Revenu brusquement à la réalité, Peter se leva et tendit la main à la jeune femme. Cette dernière, une fois debout, secoua les plis de sa robe pour se donner une contenance. Le regard insistant du jeune homme la mettait mal à l’aise et elle se rendait compte, soudain, qu’elle était perdue au milieu de nul par avec un parfait étranger. Elle attrapa les rênes de son cheval :

— Je vous remercie pour tout, Monsieur, dit-elle vivement. Il est temps que je rentre, ma tante va s’inquiéter.

La jeune femme n’osait pas le regarder et Peter se rendit compte qu’elle avait peur de lui, et il en était désolé. Il devait lui paraître étrange d’être, ainsi, dévisagée par un inconnu et le jeune homme voulut racheter son manque de respect :

— Veuillez excuser ma maladresse, Madame, je ne voulais pas être impoli, dit-il, contrit.

L’homme semblait sincèrement désolé. La jeune femme hésita à lui faire confiance, mais il semblait tellement peiné de sa maladresse qu’elle décida de lui laisser le bénéfice du doute. D’autant plus que, si ce n’était la façon insistante avec laquelle il l’avait dévisagée, elle devait admettre que les manières de l’homme étaient en tout point celles d’un parfait gentleman :

— Je vais abuser encore de votre gentillesse, Monsieur, dit-elle en souriant.
— Je suis à votre service, Madame, répondit Peter, ravi de voir la femme s’en remettre à lui.
— Pouvez-vous m’indiquer comment reprendre la route principale ? demanda l’inconnue.
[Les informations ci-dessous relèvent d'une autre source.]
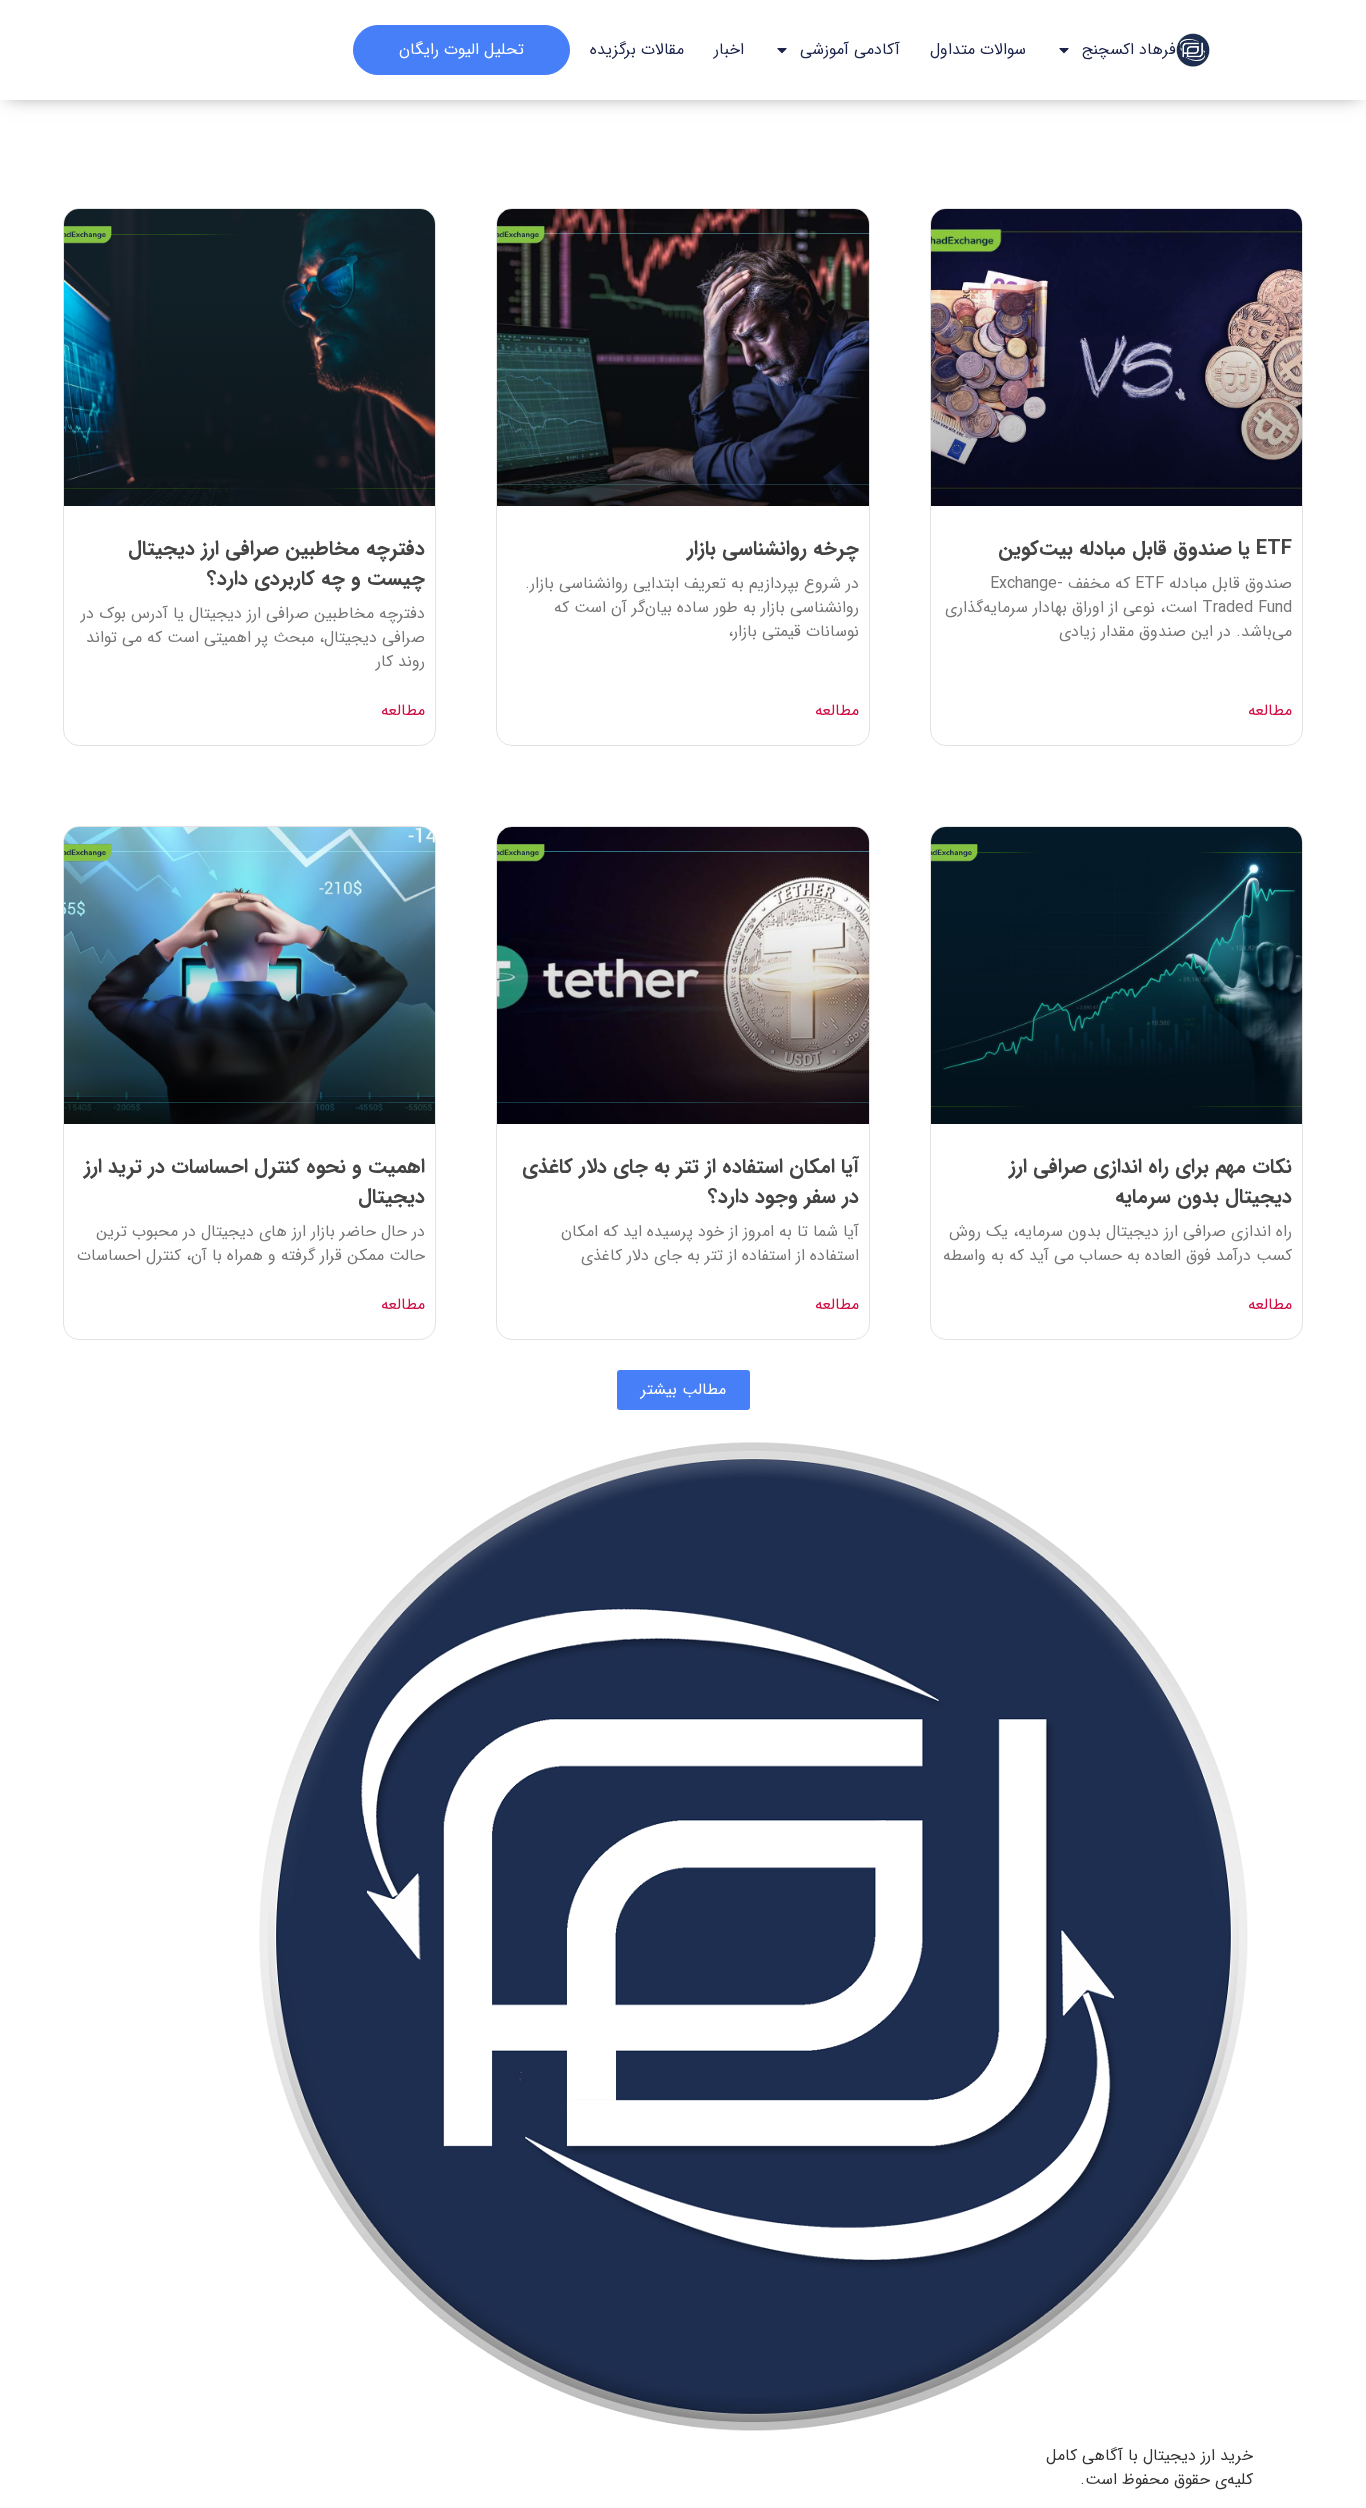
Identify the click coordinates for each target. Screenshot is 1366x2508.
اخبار (729, 49)
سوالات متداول (978, 49)
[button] (683, 1390)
Je ne connais pas encore assez bien les lieux pour me repérer toute seule.

Peter saisit l’occasion d’en savoir un peu plus sur elle :

— Où vous rendez-vous ? demanda-t-il l’air de rien, pour ne pas l’effrayer de nouveau en étant trop insistant.
— Je vis chez ma tante à « Irish Flower », l’informa la jeune femme.
— Vous êtes la nièce de Madame Jones ? s’exclama Peter surpris.
— Oui, vous la connaissez ?
— Nous sommes pour ainsi dire voisins, répondit Peter. Je ne vous avais encore jamais vu dans le comté.
— En fait, je viens d’arriver, expliqua la jeune femme. J’habite en Irlande.
— Vous êtes de passage ou vous allez rester en Angleterre ? interrogea Peter, s’étonnant lui-même de l’intérêt qu’il portait à l’inconnue.
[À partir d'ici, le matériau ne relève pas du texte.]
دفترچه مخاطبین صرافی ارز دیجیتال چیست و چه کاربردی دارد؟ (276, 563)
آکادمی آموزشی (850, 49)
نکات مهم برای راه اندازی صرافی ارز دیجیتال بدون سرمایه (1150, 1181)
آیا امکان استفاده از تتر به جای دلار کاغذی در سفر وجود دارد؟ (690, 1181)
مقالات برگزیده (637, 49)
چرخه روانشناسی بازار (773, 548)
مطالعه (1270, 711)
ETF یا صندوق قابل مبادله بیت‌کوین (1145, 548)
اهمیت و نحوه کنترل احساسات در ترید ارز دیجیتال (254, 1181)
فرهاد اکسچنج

Une ombre passa sur le visage de la jeune femme, mais elle se reprit bien vite :

— Je ne sais pas encore, répondit-elle évasivement. Je n’ai pas encore pris ma décision.
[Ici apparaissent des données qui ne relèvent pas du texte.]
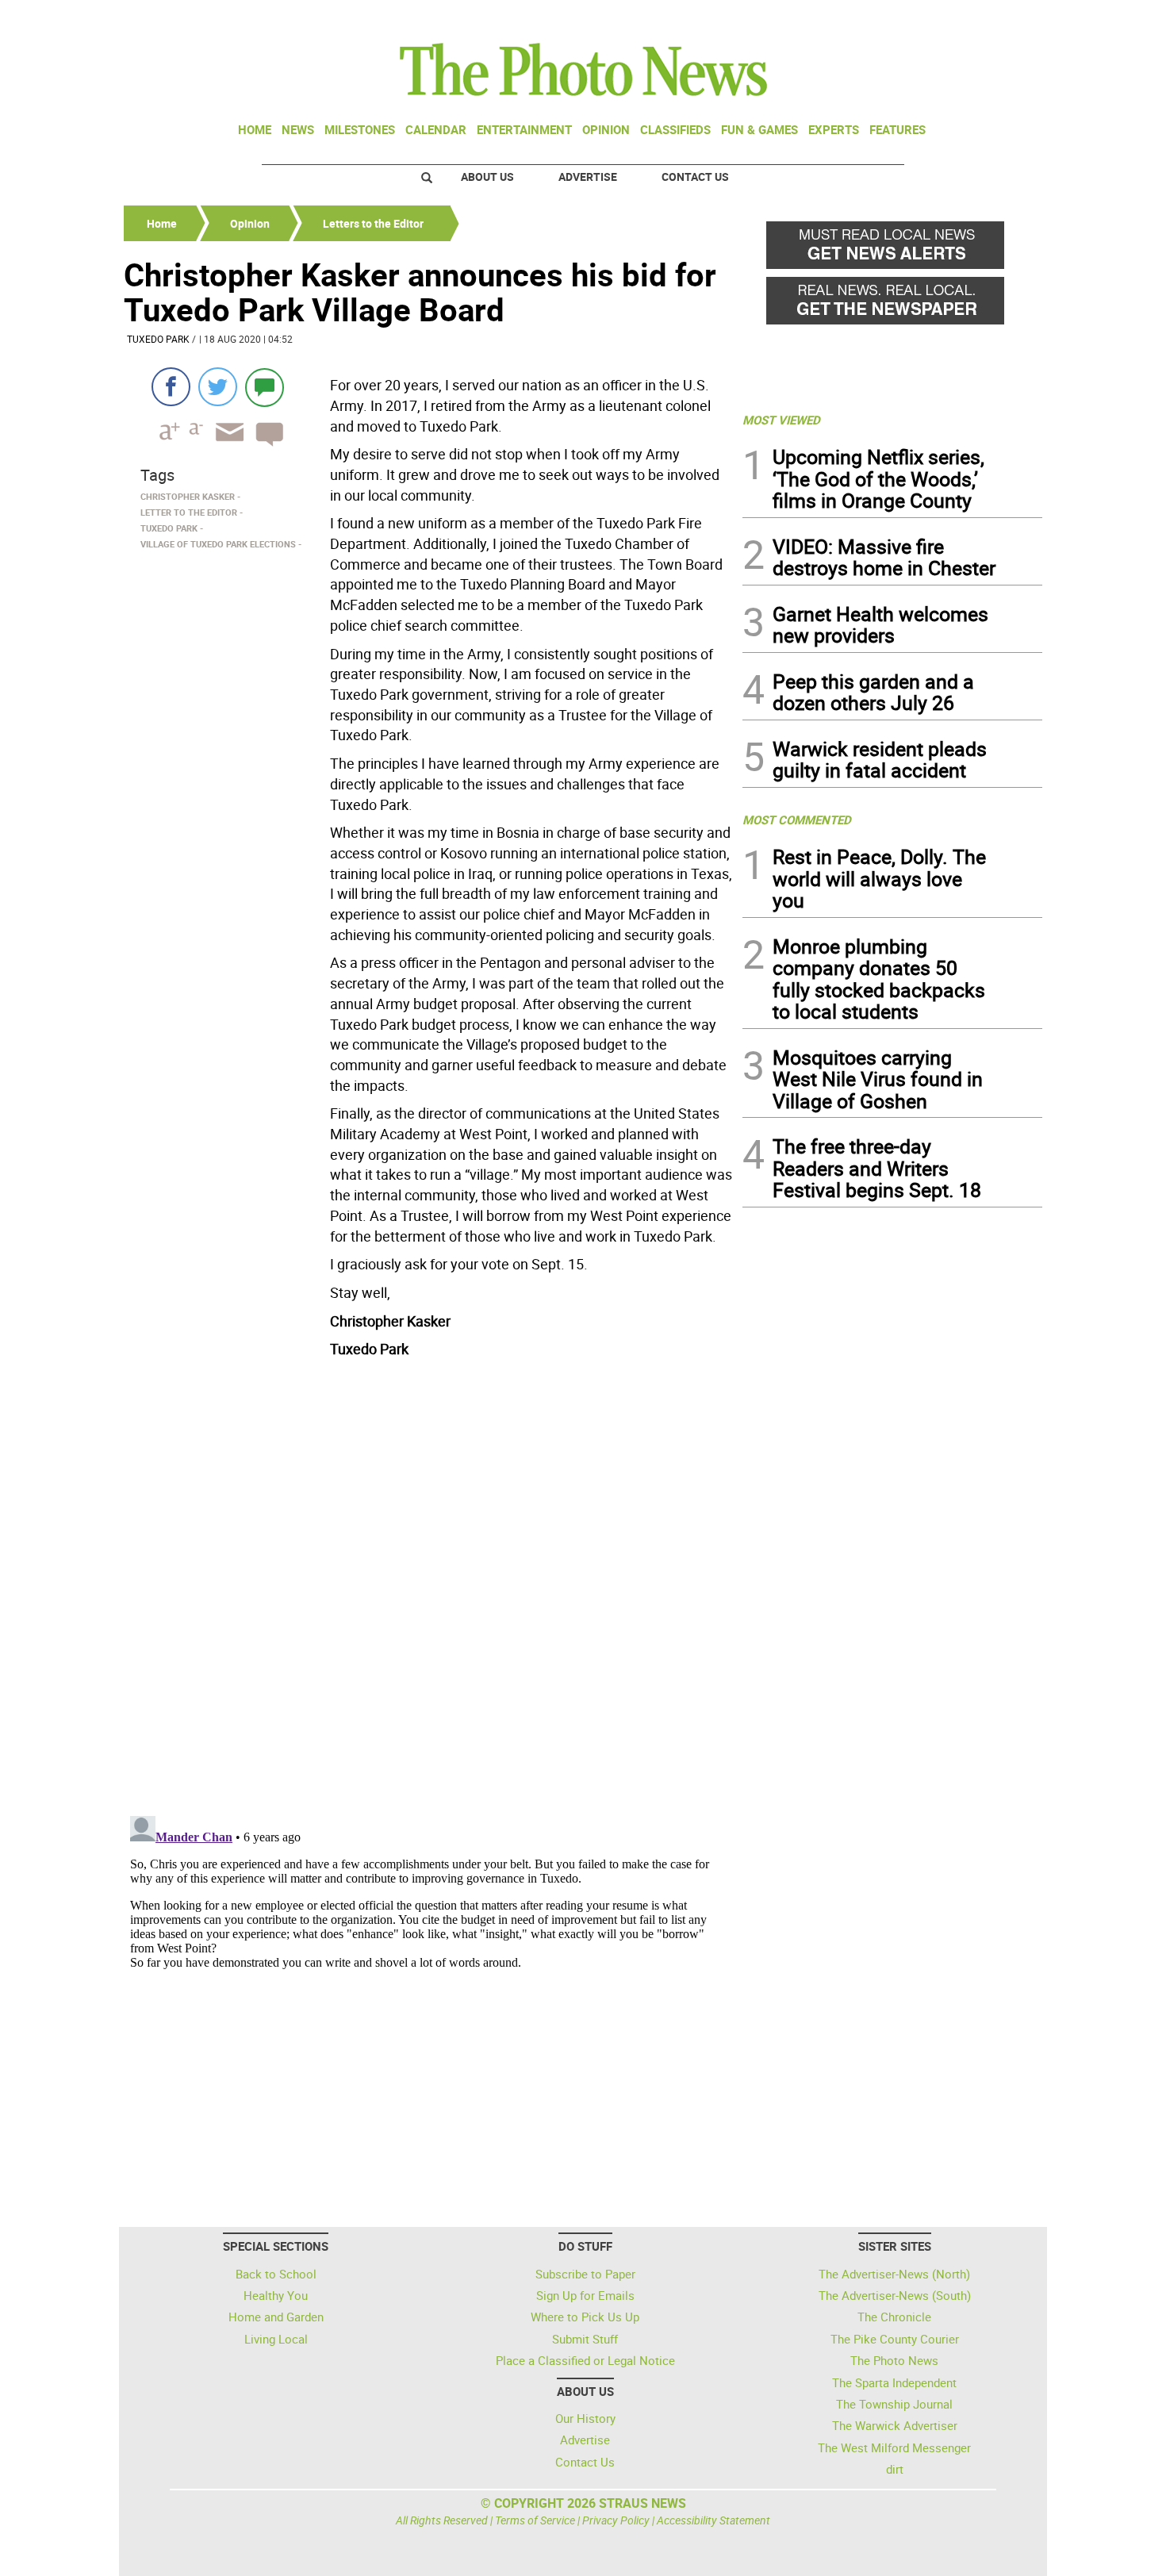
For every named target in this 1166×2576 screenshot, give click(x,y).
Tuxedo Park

Voyant qu’elle n’avait pas envie de s’appesantir sur le sujet, Peter saisit les rênes de son cheval et coupa court à la conversation :

— Venez, je vais vous montrer le chemin, dit-il. Ce n’est pas très loin.

Ils marchèrent un instant en silence, tirant leurs chevaux derrière eux. Peter mourait d’en savoir plus sur sa compagne, mais il avait peur d’être indiscret en posant trop de questions. Après tout, il ne connaissait cette femme que depuis quelques minutes. Déjà ils arrivaient sur la route et il redoutait de la laisser partir. Cela faisait tellement longtemps qu’il n’avait pas discuté avec une femme, autre que celle de son entourage. C’était tellement agréable :

— Voilà, dit-il à regret. Vous n’avez qu’à longer la route dans cette direction et vous arriverez à « Irish Flower ».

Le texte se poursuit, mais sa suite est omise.